The Lord of the Flies principle is ruthless: if the strong are battling to survive, why should they
waste care and resources on the weak? After all, one man dead would mean more food and
water for the rest. In William Golding's novel, the first to die was a "littlun".

Response
Write your responses to the following in a blog post:

1. According to the article, when a group of humans is faced with hardship and
extreme situations due to isolation and the difficulty of the environment they are
in, comradery and communal dependence on one another breaks down. Instead
group fragmentation, leadership struggles, personal hatred, theft, abuse, frenzied
violence, the discarding of empathy and compassion takes over. Do you agree with
this?
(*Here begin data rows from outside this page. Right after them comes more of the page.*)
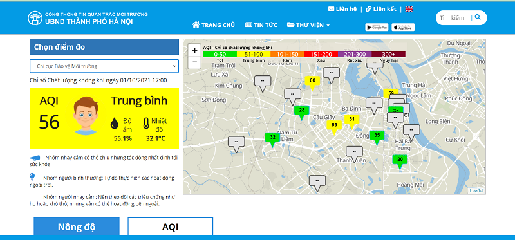The image size is (515, 240).
Task: Click the search magnifier icon
Action: [478, 17]
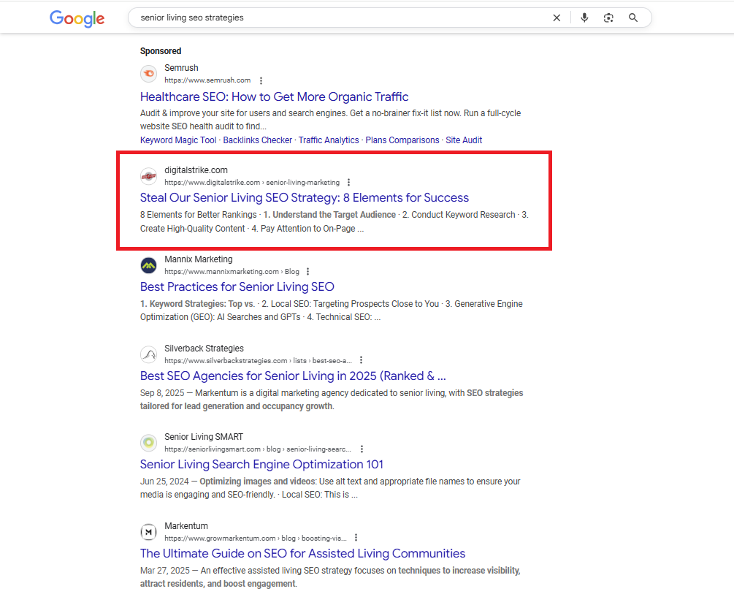Open Senior Living Search Engine Optimization 101
The height and width of the screenshot is (605, 734).
261,465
Explain why or why not.

2. We have learnt that the beast represents the fear within ourselves. Do you
agree that it also could symbolize humans propensity to believe in the supernatural
such as the devil?

3. The darkness stirred up a potent mix of terror, despair and mindless


aggression. Why do you think that in these examples, the darkness plays an
important role?

4. Who was Richard Parker? How is this historical example comparable with Lord of
the Flies? What about Life of Pi and Pis experience with Richard Park on the life
raft in that novel? (Extension- research the character named Richard Parker in
Edgar Allan Poes novel- The Narrative of Arthur Gordon Pym of Nantucket, when
the fiction comes before the history).